### Extrait du texte
────────────────────────────────────────
Classique
Il Diluvio Universale à Ambronay : délectable déluge…d’applaudissements!

Il Diluvio Universale à Ambronay : délectable déluge…d’applaudissements!

08 October 2019 | PAR Elodie Martinez

Entre Le Messie donné jeudi soir à l’Auditorium de Lyon, porté notamment par les Arts Florissants et William Christie, et le concert de clôture pour la première fois participatif, le festival d’Ambronay proposait pour son ultime weekend Il Diluvio Universale, créé ici-même en 2010 et qui a depuis tourné dans le monde entier en plus d’avoir rencontré un impressionnant succès au disque (plus de 13 000 CDs vendus). Pour cette 51ème représentation, forcément spéciale et dédiée à Jacques Bouillon, le chef Leonardo García Alarcón a répondu présent entre deux représentations des Indes Galantes à Bastille. Un vrai régal qu’on aurait souhaité sans fin !

Alors que les musiciens de la Capella Mediterranea se sont progressivement installés avant que le concert ne commence, seul le chef rentre pour débuter ce « dialogue à cinq voix et cinq instruments » (lors de sa création en 1682 à Messine). Pour notre plus grand plaisir, ce ne sont pas seulement cinq instruments qui sont présents sur scène, mais bien l’ensemble d’une vingtaine d’instrumentistes, dont le percussionniste iranien Keyvan Chemirani, essentiel ici. Dès les premières notes, il semblerait bien que ce Diluvio Universale soit à présent inscrit dans les gènes de la Capella Mediterranea. Sous la direction à l’enthousiasme communicatif de Leonardo García Alarcón, chacun apporte sa pierre à l’édifice, ou, dans le cas présent, sa goutte d’eau au déluge. La joie de l’introduction est interrompue par la Justice Divine qui apparaît depuis l’un des côté de la salle, dans le public, avant de monter sur l’avant-scène et d’être rejointe par les quatre éléments qu’elle a appelés : l’Air, la Terre, le Feu et l’Eau. Plus de doute : il s’agit davantage d’une version semi-scénique que simplement concertante.

Après avoir été un César impérial le 28 septembre dans ces mêmes murs, Christopher Lowrey endosse à présent le rôle de la Justice Divine impromptue, furieuse et vindicative, poussée à bout par l’Homme. La ligne de chant clair, formidablement projetée, traduit l’inflexibilité de la décision fatale. Quant à l’Eau de Julie Roset, c’est un véritable régal dont on se délecte à chaque note. C’est ensuite au tour du formidable chœur de chambre de Namur d’entrer en jeu en arrivant par les côtés de la salle et se positionnant non pas sur la scène, mais devant. Avouons que cela fait son effet ! Nous ne sommes encore qu’aux débuts de la soirée, mais le public a déjà plusieurs fois l’occasion d’être surpris. Arrivent enfin Rad et Noé, interprété par Mariana Flores et Valerio Contaldo. Tout deux d’avèrent d’une belle crédibilité dans leur interprétation du couple mythique, le timbre solaire du ténor s’alliant parfaitement à celui de la soprano.
────────────────────────────────────────
### Données fournies
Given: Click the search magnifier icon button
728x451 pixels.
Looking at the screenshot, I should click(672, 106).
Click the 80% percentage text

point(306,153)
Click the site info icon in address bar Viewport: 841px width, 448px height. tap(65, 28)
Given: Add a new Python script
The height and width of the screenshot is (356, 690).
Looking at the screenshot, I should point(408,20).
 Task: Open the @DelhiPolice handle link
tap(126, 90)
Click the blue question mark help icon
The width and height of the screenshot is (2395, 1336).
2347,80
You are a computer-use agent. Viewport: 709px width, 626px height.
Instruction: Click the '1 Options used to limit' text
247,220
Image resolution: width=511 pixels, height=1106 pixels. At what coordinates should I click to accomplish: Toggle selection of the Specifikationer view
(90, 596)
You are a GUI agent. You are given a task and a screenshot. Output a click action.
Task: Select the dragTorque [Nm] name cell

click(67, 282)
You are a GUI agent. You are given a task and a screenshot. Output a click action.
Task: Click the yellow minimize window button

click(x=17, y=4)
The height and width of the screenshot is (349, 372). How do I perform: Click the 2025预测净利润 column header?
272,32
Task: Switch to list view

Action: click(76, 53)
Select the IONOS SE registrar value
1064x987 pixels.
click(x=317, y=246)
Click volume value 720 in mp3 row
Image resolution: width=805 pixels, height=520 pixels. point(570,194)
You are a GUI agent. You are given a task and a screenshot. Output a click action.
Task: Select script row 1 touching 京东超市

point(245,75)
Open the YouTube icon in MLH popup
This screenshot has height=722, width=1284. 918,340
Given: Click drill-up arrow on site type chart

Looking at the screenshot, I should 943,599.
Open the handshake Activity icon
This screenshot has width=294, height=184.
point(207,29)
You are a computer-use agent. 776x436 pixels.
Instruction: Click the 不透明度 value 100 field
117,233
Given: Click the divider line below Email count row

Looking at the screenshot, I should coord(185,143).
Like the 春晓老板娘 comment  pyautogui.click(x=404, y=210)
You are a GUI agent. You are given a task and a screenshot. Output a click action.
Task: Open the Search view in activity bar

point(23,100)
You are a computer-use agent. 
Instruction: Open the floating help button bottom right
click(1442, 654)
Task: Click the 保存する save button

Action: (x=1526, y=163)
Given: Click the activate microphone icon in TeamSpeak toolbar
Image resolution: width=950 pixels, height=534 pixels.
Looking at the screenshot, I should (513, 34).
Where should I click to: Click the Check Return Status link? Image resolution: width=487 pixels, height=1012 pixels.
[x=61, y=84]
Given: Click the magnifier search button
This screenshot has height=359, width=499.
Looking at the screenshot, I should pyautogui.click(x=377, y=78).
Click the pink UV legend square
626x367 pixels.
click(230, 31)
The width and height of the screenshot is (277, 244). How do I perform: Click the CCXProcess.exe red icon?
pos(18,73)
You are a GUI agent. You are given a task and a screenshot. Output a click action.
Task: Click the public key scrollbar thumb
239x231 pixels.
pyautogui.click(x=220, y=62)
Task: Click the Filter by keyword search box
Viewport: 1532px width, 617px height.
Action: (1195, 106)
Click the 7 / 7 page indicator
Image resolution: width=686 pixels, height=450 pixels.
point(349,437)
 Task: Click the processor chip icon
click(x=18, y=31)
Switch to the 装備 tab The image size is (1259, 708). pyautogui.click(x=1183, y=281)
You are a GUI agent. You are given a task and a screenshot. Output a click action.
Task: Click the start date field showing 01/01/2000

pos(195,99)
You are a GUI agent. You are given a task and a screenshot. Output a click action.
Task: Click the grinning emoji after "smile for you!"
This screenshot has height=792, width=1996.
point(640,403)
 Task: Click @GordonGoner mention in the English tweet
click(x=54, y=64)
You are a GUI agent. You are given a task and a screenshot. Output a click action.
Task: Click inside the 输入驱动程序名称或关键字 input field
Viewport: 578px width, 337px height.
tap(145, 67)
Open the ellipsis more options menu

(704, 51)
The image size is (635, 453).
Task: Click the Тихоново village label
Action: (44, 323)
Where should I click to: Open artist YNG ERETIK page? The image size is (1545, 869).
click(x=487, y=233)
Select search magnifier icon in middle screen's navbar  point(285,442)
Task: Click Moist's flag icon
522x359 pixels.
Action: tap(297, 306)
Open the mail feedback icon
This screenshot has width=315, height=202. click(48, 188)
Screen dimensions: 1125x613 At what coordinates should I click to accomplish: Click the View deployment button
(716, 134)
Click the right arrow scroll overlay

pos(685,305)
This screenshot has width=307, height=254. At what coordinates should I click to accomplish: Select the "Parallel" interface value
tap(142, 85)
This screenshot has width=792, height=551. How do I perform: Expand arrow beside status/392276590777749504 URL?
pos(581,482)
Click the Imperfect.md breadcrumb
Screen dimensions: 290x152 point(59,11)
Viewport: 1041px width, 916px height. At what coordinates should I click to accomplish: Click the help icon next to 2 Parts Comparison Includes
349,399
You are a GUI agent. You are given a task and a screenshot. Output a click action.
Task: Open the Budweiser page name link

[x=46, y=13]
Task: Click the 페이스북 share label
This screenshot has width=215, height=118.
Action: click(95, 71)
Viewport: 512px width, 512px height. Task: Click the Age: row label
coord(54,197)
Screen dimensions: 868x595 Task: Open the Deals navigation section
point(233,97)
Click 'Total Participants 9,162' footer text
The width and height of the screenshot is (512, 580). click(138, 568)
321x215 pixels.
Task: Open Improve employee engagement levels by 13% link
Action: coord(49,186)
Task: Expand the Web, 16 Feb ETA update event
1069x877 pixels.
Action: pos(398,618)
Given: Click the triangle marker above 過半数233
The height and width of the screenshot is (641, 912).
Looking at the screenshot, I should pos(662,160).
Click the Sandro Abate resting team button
────────────────────────────────────────
### Consigne
Recopiez le passage de la critique d'Il Diluvio Universale qui s'ouvre sur les mots contenant « 08 October 2019 » et s'achève sur « souhaité sans fin ! ».

### Réponse complète
08 October 2019 | PAR Elodie Martinez

Entre Le Messie donné jeudi soir à l’Auditorium de Lyon, porté notamment par les Arts Florissants et William Christie, et le concert de clôture pour la première fois participatif, le festival d’Ambronay proposait pour son ultime weekend Il Diluvio Universale, créé ici-même en 2010 et qui a depuis tourné dans le monde entier en plus d’avoir rencontré un impressionnant succès au disque (plus de 13 000 CDs vendus). Pour cette 51ème représentation, forcément spéciale et dédiée à Jacques Bouillon, le chef Leonardo García Alarcón a répondu présent entre deux représentations des Indes Galantes à Bastille. Un vrai régal qu’on aurait souhaité sans fin !